> WHAT YOU HAVE TO DO
With the images omitted, return all of the entries exactly as they stand.

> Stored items
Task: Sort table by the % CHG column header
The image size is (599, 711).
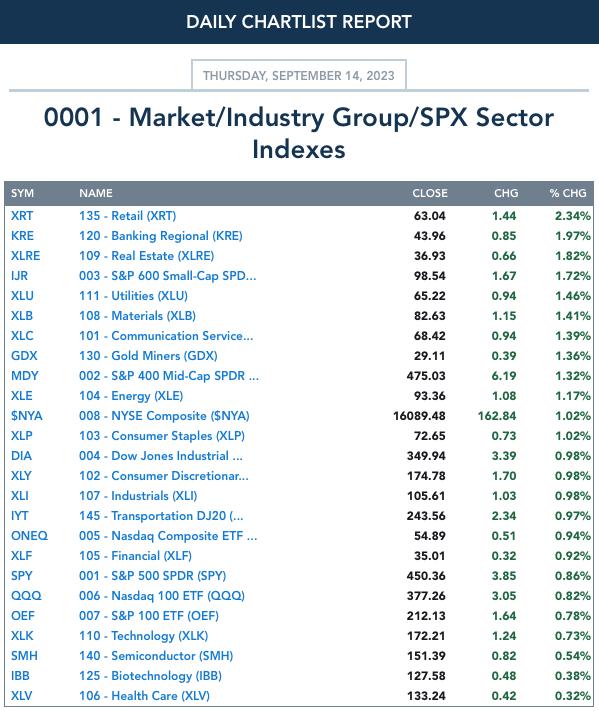Action: coord(568,193)
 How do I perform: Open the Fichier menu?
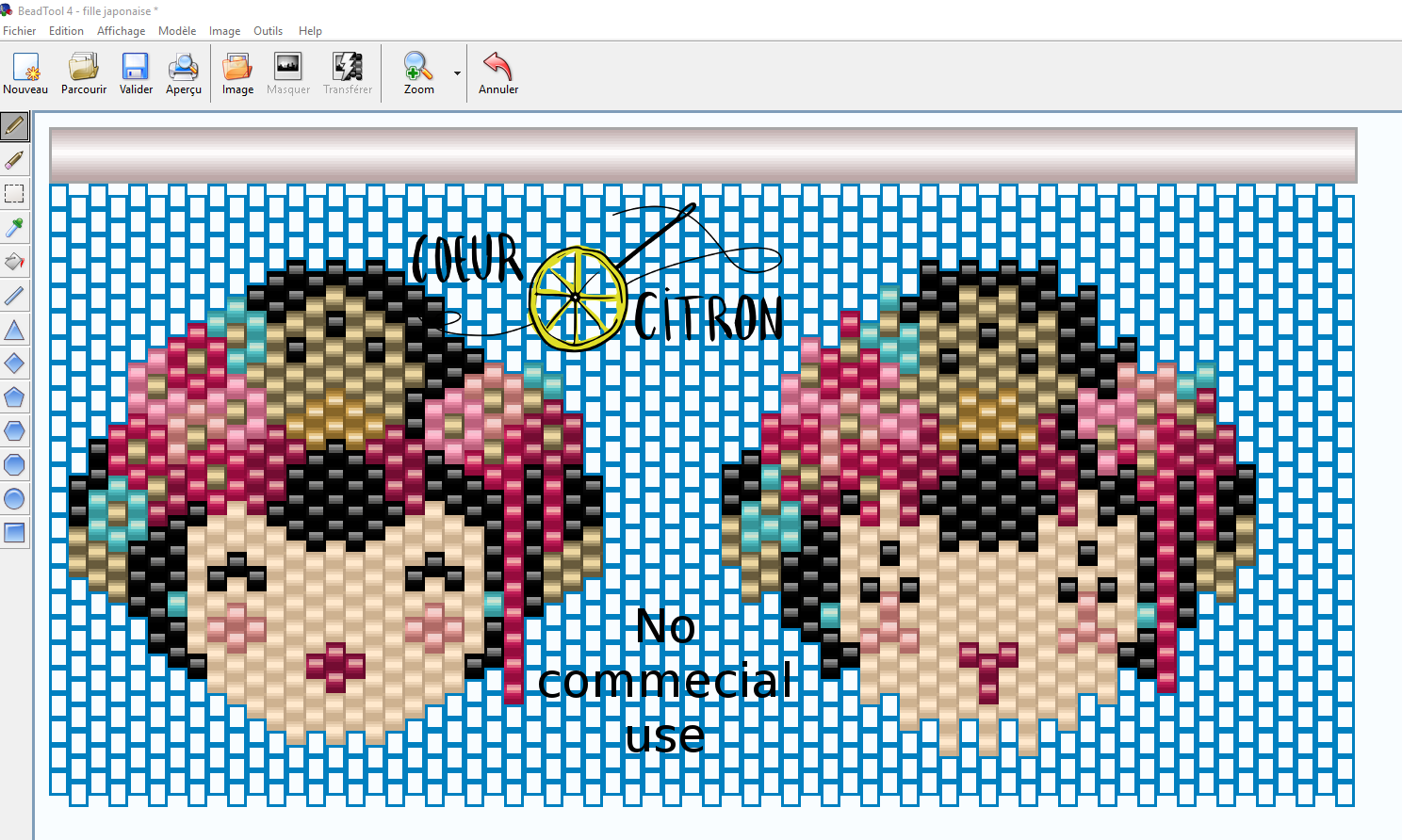pos(20,31)
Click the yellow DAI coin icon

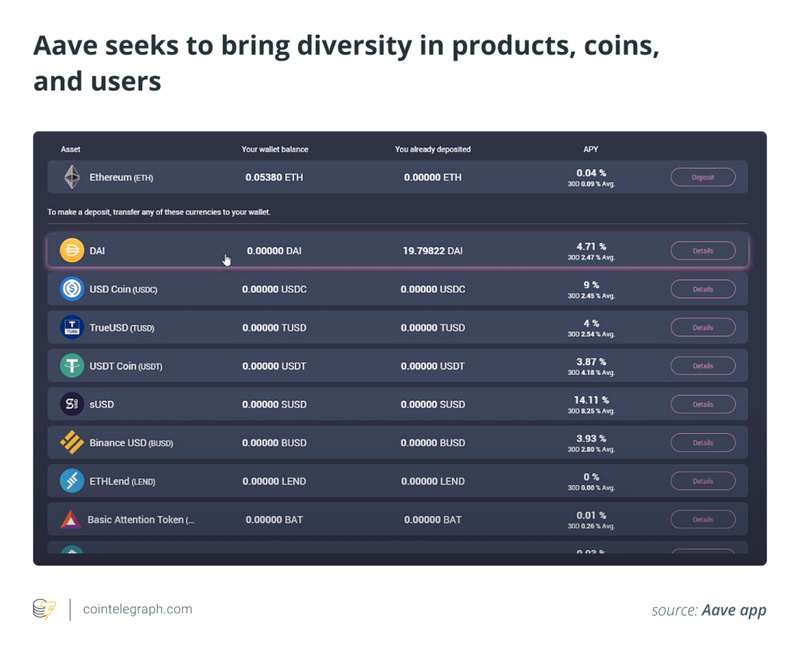tap(71, 251)

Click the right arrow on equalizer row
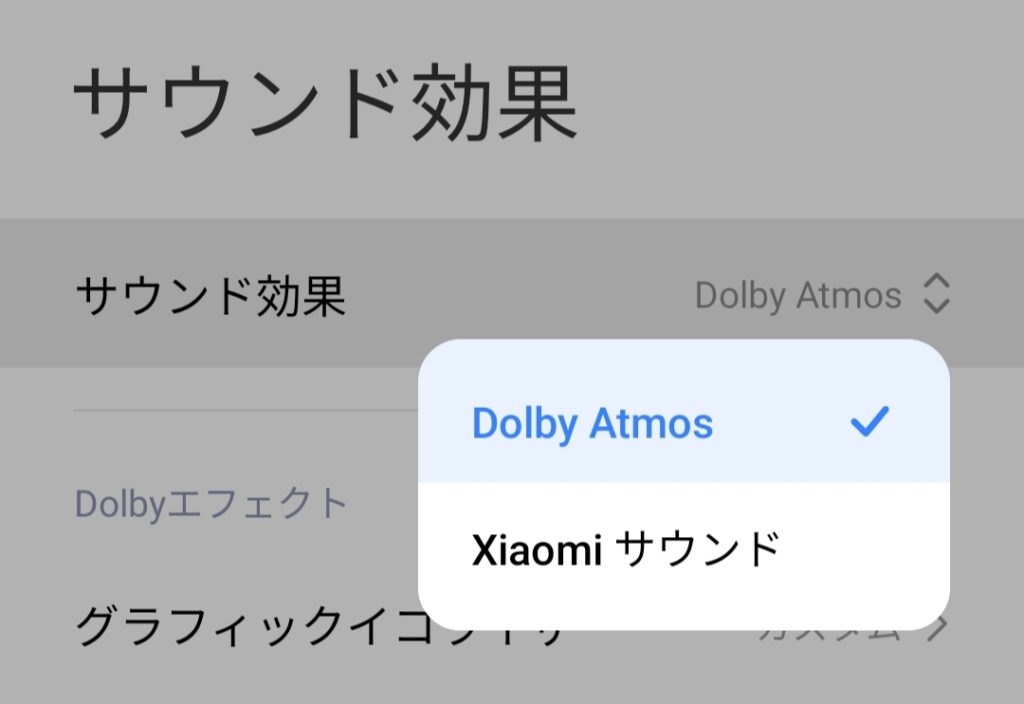[x=938, y=627]
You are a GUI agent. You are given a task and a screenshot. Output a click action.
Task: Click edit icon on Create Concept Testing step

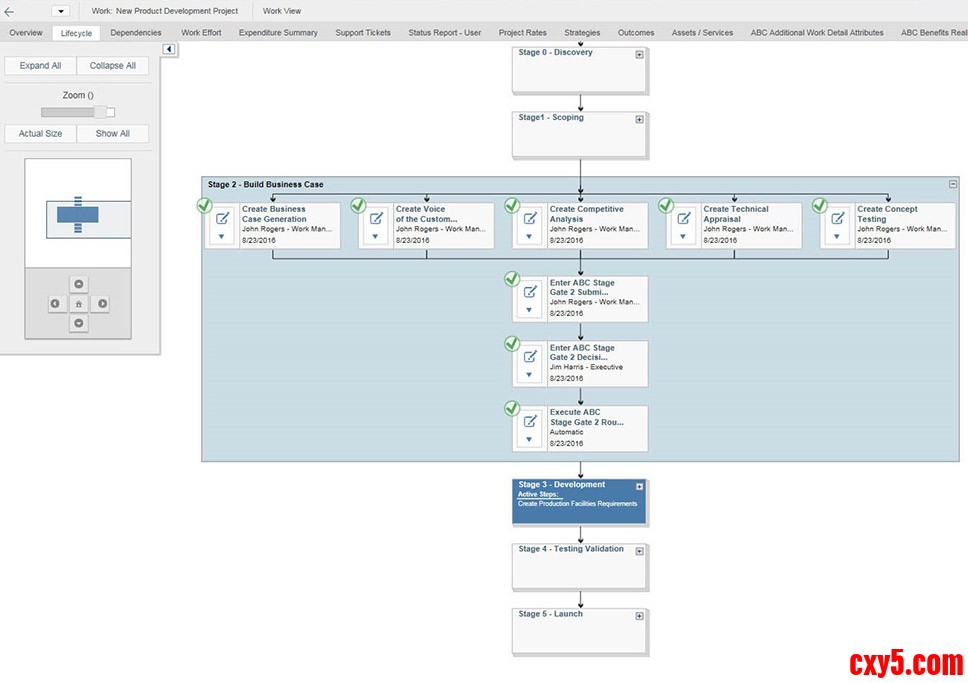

> TASK SOLUTION
Task: Sort table by the % CHG column header
The image size is (599, 711).
Action: coord(568,193)
 How do I perform: Open the Fichier menu?
pos(20,31)
Click the yellow DAI coin icon

tap(71, 251)

Click the right arrow on equalizer row
[x=938, y=627]
You are a GUI agent. You are given a task and a screenshot. Output a click action.
Task: Click edit icon on Create Concept Testing step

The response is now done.